4 ways Wall Street was so wrong about Facebook

For years, investing in Facebook was an easy win. Its shares have been in a relentless uptrend since its post-IPO unpleasantness ended in 2013, rising nearly 10-fold since then. 

The company captured the zeitgeist of the social media revolution. Its $1 billion acquisition of Instagram in 2012 helped it fend off would-be usurpers like Snap as the younger cohort shuns Facebook for “Insta” and its legion of influencers.

Facebook was the most widely held stock by hedge fund managers, according to Goldman Sachs. And heading into Wednesday’s after-hours earnings report, 44 analysts carried a “buy” rating. Just two thought it was time to sell.

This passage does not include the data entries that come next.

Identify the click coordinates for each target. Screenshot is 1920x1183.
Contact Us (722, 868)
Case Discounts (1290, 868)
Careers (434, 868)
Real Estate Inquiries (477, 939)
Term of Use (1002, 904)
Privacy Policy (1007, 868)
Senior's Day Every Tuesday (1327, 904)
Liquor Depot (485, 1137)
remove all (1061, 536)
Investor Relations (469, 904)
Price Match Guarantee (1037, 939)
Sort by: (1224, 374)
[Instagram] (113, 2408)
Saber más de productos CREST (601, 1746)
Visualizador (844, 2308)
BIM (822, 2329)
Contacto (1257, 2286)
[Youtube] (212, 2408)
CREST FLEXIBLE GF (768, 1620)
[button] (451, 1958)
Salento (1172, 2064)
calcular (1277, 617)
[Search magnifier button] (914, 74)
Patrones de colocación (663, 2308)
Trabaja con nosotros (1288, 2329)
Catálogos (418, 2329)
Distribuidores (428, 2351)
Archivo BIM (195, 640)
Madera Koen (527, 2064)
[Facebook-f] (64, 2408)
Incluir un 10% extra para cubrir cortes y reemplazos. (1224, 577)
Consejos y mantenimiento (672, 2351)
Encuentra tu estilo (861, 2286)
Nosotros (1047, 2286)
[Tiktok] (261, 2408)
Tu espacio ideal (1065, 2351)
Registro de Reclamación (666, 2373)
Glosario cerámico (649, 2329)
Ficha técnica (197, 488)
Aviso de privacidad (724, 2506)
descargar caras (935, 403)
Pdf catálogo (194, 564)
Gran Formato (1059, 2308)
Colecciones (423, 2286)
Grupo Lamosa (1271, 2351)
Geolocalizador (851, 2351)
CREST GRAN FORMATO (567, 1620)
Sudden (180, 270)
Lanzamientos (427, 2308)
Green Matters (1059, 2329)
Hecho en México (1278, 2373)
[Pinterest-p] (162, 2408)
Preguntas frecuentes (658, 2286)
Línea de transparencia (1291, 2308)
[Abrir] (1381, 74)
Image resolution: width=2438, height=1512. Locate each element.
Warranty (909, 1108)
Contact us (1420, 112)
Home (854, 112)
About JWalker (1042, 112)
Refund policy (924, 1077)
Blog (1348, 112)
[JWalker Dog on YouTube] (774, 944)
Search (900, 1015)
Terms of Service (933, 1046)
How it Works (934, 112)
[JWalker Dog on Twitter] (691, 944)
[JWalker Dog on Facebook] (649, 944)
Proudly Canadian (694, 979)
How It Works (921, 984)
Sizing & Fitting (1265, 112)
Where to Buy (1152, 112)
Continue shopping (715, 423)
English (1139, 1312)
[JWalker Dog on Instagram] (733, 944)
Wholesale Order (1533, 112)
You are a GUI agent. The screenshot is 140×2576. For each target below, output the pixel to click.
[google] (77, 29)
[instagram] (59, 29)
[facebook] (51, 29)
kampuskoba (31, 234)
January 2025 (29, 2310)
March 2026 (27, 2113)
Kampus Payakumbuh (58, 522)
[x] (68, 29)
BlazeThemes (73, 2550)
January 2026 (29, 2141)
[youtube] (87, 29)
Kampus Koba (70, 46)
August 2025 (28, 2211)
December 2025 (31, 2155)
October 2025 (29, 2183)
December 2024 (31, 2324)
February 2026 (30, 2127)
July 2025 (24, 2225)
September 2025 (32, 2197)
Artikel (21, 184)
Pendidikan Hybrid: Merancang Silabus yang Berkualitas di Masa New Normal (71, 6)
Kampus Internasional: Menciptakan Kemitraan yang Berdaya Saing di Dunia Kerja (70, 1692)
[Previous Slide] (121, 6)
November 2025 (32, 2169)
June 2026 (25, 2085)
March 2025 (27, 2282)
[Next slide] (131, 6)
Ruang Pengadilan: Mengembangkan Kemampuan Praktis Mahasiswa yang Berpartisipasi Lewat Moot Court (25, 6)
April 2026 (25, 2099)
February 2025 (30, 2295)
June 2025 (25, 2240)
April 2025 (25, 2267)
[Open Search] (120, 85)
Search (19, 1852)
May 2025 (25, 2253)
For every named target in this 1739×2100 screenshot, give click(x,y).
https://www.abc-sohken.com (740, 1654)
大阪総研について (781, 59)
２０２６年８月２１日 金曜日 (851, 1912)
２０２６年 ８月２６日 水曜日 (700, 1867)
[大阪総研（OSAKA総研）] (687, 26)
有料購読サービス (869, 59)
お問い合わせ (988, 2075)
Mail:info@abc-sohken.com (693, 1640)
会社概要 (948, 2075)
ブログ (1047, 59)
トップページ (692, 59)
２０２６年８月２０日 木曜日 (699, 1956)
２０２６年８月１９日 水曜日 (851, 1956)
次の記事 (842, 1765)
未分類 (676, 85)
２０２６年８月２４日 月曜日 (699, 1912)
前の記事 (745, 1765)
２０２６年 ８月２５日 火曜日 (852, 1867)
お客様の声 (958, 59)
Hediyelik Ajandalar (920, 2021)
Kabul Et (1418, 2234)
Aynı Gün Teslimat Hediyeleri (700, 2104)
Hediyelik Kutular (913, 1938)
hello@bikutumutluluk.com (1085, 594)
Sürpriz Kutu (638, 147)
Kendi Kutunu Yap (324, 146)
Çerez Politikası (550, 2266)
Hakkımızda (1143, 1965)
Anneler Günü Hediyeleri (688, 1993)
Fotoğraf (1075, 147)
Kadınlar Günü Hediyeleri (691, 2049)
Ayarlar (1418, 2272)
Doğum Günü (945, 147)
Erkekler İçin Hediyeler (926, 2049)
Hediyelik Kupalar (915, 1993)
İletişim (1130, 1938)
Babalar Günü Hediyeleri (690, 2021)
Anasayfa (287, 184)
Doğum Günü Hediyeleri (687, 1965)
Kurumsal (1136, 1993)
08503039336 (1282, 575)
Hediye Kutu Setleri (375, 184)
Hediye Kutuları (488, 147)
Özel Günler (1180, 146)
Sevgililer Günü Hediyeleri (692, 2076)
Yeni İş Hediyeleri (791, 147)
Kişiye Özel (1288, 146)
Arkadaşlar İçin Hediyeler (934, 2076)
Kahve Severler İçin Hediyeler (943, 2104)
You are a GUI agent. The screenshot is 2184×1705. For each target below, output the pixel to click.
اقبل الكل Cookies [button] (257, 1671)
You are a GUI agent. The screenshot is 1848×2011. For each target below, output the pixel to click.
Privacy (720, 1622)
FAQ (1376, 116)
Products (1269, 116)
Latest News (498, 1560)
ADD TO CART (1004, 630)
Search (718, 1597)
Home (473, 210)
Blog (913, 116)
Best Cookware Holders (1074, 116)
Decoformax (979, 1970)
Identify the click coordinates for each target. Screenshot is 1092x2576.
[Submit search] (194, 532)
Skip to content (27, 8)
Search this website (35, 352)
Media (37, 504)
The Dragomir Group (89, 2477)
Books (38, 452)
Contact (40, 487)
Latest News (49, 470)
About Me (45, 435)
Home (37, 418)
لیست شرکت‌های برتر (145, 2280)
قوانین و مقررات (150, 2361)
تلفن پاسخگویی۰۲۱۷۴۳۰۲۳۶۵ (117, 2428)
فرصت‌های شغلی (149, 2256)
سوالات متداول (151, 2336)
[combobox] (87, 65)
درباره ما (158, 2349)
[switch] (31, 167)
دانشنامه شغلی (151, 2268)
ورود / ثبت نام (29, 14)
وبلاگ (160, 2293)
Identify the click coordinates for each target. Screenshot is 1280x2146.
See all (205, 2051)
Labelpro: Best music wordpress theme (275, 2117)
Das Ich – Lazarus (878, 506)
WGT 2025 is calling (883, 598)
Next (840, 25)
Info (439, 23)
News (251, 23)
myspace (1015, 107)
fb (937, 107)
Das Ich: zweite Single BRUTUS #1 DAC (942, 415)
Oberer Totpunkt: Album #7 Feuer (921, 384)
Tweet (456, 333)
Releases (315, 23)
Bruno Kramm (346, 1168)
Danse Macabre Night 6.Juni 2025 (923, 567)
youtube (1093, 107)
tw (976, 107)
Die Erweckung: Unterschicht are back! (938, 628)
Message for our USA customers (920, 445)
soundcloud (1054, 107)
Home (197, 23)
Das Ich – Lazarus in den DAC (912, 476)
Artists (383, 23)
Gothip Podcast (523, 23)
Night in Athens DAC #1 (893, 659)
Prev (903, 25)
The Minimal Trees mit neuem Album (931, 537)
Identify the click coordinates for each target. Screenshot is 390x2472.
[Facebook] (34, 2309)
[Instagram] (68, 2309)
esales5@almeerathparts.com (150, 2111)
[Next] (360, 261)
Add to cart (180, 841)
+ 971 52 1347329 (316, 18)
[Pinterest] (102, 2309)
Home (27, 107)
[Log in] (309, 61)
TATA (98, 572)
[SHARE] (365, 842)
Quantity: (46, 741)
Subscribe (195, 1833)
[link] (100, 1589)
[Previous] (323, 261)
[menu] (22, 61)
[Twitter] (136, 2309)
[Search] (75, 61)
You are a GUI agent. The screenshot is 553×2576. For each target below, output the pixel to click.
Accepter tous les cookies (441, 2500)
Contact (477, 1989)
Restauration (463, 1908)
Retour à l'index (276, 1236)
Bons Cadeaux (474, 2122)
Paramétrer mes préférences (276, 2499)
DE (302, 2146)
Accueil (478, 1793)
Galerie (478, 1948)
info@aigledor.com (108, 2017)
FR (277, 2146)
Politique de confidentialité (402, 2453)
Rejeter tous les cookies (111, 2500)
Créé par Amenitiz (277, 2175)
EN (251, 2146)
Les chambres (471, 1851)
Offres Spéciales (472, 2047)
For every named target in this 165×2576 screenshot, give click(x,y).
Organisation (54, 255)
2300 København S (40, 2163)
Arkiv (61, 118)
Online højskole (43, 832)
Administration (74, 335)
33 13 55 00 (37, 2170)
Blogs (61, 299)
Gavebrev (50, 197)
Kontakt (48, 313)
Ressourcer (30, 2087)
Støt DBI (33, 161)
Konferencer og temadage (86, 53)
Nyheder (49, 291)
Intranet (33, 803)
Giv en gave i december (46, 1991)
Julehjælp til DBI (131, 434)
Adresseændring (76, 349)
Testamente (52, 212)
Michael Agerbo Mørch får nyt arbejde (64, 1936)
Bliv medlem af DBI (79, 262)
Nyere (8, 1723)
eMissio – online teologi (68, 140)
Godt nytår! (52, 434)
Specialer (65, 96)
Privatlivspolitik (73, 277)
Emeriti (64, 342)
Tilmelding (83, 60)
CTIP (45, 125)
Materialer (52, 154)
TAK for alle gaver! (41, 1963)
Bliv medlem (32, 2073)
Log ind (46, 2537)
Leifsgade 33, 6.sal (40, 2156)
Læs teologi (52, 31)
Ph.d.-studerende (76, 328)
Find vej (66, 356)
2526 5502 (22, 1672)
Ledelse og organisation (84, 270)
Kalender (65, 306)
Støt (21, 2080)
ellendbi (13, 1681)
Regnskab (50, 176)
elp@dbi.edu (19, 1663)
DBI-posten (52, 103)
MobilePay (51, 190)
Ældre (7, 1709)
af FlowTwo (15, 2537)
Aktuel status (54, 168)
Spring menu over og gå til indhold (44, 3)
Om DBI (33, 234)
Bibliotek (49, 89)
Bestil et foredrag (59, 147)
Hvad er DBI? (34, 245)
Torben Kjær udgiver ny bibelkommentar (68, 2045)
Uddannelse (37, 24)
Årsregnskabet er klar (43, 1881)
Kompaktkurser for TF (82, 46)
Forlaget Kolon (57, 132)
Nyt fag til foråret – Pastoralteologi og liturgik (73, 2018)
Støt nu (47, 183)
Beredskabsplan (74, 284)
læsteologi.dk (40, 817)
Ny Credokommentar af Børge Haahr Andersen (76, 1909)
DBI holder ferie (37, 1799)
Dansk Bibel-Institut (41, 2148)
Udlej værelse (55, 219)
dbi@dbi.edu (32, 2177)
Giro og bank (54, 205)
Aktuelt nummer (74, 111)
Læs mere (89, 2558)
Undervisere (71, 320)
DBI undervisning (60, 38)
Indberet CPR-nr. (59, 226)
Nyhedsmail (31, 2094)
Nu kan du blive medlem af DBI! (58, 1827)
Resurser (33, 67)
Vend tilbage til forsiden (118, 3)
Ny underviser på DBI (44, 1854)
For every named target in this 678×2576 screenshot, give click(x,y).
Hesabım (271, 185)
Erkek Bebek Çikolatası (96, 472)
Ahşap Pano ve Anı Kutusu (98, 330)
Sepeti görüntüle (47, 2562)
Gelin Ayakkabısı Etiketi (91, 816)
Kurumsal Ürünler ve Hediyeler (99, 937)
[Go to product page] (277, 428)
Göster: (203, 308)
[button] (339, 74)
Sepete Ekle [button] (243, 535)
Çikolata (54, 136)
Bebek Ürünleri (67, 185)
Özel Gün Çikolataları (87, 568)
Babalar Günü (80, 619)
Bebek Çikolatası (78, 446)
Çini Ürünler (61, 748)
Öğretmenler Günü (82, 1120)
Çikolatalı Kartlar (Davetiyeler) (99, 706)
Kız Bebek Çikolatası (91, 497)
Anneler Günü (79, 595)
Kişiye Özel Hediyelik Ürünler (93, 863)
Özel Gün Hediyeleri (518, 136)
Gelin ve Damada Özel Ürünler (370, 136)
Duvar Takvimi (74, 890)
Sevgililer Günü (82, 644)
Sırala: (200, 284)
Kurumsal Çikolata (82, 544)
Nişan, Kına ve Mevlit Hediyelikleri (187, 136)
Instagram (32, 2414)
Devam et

But they were right: Shares closed down nearly 19 percent on Thursday after that latest quarterly report showed stalled user growth in North America, tepid profitability guidance and a warning about rising expenses. 

As a result, Facebook lost about $120 billion of its value, marking the biggest one-day loss in U.S. market history. That exceeded Intel’s $91 billion loss in one day in September 2000, according to Bloomberg data. And the value of founder Mark Zuckerberg’s 13 percent stake in Facebook dropped by more than $12 billion in less than 24 hours, to around $74 billion.

The social network’s problems are manifold and now clear as day:

  • While there has been no regulatory fallout from the Cambridge Analytica privacy scandal earlier this year, the company has been forced to throttle back its efforts to monetize user data, which was a promising source of high-profit revenue. 
  • Efforts to embrace content from third-party publishers gave way to a fight against “fake news” and the need to hire actual humans to sift through it all. 
  • New efforts, like the purchase of Oculus to push into virtual reality, aren’t large enough to generate meaningful earnings but are sucking up more and more capital spending. 
  • And a shift toward short-play video “Stories” for ad impressions is weighing down average revenue per user metrics. 

And above all, according to UBS research, people just aren’t that interested in scrolling through their Facebook feed anymore. Most critically, teens and millennials are the ones pulling back the most. And they’re not only spending less time in front of a screen, they’re also interested in other platforms, like SnapChat and YouTube. 

If all this wasn’t enough, analysts had another clear warning sign: Zuckerberg has ramped up sales of his company’s stock this year, selling an average of 733 million shares per month in 2018 vs. just 75 million per month in 2017 and 79 million in 2016. He didn’t sell at all between 2013 and 2015, when the stock price was tearing higher. 

Zuckerberg’s sales are part of a pre-arranged stock sale plan to fund his philanthropic efforts. But the timing could hardly have been more perfect: Facebook’s decline, at one point, resulted in the loss of more than $150 billion in market value. That made it the biggest stock collapse in history

Blinded by groupthink and chasing momentum, Wall Street professionals were caught wrong-footed. That could call into question the true belief fueling optimism in other “FAANG” big-cap tech stocks like Amazon and Apple.